3. Bereavement Leave

The Bill has also been amended to extend statutory bereavement leave to cover pregnancy loss.

Under the new provision, employees who have experienced pregnancy loss before 24 weeks’ gestation will be given the legal right to at least one week’s bereavement leave. Currently this right only applies after 24 weeks’ gestation.

The exact entitlement to be given to employees who lose a pregnancy before 24 weeks will be specified in regulations and is not expected to come into effect until April 2027.

Second, ones without Government backing include:

1. Unfair dismissal rights

The House of Lords has amended the Bill to reduce the qualifying period from two years to six months for applicable unfair dismissal rights.  This goes against the Government’s intention to make these unfair dismissal rights a “day one” entitlement.

The Government will likely reject the House of Lords’ amendment once the Bill returns to the House of Commons, given the “day one” right to protection from unfair dismissal formed part of the Government’s election manifesto.  However, the clamour from “Business” to accept this particular change is likely to be huge and persuasive. Expect a lot of noise and debate on this one!

The Government noted at the beginning of July that reforms to unfair dismissal rights are not due to take effect until 2027.

2. Whistleblowing regime

The Bill has been amended to include a new clause entitled “Regulations to protect whistleblowers”, which states subsequent regulations would be made as follows:

  1. To extend circumstances in which an employee is considered unfairly dismissed after making a protected disclosure; and
  2. to require employers to take reasonable steps to investigate any disclosure made to them under the relevant existing whistleblowing legislation.

However, these provisions are applicable to any employer with:

  • 50 or more employees;
  • an annual business turnover or annual balance sheet total of £10 million or more;
  • operations in financial services; or
  • vulnerabilities in other respects to money laundering or terrorist financing.

The new clause also specifies that the new regulations are to be made within six months of the day on which the Employment Rights Act is passed.

In its July 2025 roadmap, the Government has confirmed that measures that will take effect in April 2026 will include whistleblowing protections. Therefore, we await the response from the House of Commons on the provisions set out above.  

3. Zero-hours contracts

The Bill contains a number of provisions aimed at reforming the legal framework relating to zero-hours and low-hours workers.  The House of Lords has amended the right for qualifying workers to be offered guaranteed hours to include the wording “if requested by an employee”.

The amended Bill also includes a definition of “short notice” in relation to cancelled shifts.
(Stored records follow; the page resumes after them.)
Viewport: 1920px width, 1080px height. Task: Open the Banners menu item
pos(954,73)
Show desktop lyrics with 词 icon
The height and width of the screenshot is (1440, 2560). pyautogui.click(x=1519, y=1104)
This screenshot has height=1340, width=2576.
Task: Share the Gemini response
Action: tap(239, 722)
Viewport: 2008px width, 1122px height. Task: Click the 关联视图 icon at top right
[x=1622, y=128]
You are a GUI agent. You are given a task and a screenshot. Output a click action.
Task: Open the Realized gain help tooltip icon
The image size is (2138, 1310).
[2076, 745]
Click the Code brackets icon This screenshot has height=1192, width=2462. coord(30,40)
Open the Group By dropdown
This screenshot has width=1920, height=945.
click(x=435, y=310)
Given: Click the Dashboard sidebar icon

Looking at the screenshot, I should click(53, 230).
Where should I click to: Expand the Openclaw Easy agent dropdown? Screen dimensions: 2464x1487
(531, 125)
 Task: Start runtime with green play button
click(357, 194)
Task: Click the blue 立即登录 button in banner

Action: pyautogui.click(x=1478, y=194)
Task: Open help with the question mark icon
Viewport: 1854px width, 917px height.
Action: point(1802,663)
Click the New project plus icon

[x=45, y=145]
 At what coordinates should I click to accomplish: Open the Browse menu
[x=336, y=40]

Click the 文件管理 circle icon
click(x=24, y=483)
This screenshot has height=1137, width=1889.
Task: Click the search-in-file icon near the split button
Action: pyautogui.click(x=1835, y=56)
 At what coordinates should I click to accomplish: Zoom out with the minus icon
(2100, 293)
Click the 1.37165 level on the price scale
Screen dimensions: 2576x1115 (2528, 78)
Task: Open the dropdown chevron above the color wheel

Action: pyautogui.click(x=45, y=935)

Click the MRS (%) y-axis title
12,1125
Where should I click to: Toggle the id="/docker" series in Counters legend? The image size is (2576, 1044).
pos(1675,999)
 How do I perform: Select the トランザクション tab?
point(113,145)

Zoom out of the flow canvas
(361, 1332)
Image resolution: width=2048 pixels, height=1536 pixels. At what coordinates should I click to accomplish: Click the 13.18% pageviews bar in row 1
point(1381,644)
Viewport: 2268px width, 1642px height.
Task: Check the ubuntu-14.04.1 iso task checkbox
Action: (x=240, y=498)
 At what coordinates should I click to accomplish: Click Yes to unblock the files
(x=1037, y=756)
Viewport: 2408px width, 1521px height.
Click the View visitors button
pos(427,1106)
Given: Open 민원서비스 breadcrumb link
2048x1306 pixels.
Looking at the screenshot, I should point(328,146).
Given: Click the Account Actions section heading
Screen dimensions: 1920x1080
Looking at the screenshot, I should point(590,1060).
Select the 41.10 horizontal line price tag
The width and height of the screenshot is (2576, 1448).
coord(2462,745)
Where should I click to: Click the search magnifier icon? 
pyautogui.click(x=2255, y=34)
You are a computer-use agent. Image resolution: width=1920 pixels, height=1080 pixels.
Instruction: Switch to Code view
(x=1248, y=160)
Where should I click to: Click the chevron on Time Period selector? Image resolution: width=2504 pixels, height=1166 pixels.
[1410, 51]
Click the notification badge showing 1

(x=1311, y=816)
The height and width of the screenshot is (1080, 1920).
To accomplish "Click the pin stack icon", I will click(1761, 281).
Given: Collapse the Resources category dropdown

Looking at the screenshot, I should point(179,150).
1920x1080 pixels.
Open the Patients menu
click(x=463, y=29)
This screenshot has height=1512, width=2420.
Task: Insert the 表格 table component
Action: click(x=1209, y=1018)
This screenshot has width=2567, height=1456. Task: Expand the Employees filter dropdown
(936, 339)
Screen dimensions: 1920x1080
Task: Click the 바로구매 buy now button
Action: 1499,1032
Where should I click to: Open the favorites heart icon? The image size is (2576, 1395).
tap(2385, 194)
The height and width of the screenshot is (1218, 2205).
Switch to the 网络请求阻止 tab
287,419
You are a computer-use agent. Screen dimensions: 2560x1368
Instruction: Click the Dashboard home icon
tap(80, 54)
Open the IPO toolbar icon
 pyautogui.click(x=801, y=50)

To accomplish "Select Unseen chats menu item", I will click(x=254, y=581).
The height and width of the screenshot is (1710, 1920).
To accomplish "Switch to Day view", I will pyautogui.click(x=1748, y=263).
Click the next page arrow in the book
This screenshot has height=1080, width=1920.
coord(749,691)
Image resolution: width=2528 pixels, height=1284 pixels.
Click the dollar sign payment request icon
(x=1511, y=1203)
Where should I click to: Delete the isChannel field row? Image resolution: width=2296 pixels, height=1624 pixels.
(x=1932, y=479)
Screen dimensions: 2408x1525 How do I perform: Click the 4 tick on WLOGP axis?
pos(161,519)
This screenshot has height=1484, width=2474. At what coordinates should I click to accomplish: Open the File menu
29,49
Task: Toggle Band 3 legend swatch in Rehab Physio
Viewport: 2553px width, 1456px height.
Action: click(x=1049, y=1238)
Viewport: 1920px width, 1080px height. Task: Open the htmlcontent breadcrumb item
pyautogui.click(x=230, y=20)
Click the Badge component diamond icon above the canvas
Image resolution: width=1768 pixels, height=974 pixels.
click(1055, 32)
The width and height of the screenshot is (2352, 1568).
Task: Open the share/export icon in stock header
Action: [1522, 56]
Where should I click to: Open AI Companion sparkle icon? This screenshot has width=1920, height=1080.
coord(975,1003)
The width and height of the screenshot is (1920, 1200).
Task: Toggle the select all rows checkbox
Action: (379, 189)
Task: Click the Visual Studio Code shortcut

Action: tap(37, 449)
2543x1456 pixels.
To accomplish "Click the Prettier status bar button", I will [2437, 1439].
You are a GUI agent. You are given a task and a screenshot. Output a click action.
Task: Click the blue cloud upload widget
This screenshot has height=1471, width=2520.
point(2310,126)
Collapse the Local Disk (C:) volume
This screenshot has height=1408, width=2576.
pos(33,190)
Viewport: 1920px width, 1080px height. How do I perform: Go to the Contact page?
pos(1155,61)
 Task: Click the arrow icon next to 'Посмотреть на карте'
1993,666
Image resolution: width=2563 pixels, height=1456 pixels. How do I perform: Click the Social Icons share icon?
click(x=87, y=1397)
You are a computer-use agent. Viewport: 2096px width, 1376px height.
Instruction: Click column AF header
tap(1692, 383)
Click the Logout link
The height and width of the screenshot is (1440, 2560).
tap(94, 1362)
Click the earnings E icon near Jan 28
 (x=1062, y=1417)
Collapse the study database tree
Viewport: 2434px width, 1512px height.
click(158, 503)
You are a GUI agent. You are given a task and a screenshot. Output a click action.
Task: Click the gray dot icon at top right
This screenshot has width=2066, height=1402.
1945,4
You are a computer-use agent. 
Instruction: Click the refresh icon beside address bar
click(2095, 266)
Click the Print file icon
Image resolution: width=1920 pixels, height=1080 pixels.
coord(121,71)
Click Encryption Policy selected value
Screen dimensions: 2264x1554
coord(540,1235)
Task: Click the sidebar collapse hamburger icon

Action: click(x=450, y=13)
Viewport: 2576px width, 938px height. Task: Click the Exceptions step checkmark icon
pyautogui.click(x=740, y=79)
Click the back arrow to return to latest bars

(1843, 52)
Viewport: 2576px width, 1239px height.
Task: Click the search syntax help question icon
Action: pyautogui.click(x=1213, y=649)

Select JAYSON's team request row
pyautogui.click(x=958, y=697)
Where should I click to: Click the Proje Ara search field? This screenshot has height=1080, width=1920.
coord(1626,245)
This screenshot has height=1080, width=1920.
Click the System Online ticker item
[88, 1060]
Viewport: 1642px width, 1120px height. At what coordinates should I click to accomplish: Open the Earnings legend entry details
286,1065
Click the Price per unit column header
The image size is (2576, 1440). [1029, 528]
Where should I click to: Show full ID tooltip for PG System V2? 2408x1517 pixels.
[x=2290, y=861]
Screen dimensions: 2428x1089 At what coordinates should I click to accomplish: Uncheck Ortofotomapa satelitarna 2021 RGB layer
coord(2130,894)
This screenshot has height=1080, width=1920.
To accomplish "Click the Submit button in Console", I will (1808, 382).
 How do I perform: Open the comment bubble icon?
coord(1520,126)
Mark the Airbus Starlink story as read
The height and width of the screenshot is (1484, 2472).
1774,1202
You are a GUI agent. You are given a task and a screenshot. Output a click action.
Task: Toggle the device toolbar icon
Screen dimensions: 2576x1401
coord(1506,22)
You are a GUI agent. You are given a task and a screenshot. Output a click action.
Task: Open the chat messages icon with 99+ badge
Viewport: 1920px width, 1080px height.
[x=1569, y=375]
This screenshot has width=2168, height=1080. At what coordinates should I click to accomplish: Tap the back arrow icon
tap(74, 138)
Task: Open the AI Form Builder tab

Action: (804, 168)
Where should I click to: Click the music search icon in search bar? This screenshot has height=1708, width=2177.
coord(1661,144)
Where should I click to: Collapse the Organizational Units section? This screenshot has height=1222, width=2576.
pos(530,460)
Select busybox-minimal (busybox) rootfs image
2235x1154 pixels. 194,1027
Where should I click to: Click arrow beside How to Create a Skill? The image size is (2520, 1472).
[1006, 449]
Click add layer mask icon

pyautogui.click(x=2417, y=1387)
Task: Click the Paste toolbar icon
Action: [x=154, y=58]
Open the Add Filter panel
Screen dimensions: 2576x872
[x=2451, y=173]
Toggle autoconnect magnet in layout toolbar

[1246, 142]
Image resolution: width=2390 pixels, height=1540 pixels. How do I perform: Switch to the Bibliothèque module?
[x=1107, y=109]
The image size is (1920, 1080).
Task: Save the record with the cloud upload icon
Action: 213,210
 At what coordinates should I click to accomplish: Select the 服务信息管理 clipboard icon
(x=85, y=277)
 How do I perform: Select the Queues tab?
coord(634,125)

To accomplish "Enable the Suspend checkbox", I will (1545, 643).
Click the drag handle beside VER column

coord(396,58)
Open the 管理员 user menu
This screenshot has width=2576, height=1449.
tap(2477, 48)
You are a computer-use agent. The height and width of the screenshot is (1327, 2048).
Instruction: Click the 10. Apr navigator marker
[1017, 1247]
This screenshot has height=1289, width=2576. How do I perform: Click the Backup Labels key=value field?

This states that employers would not be required to make cancellation payments where the shift is withdrawn with at least 48 hours’ notice.

Again, without backing from the Government these amendments are unlikely to pass. If implemented, these changes are unlikely to take effect before 2027.

4. Right to be accompanied by a certified professional

The revised Bill includes a new provision that would permit employees to be accompanied to a disciplinary or grievance hearing by a person who has been certified by a professional body. The meaning of “professional body” would be set out in new regulations.

5. Trade union reform

The House of Lords approved a non-government amendment, tabled by Conservative peer Lord Sharpe of Epsom, which would reinstate the 50% turnout threshold required for trade unions to proceed with industrial action. Under the previous draft of the Bill, this threshold was to be removed, with a simple majority of votes cast being sufficient.

As with other opposition-led amendments, this change is not supported by the Government and is therefore unlikely to survive when the Bill returns to the House of Commons.  However, again, it is likely to provoke an interesting debate.

Fox Williams will continue to provide updates on the Employment Rights Bill ahead of it becoming law following Royal Assent, which is anticipated in Autumn 2025.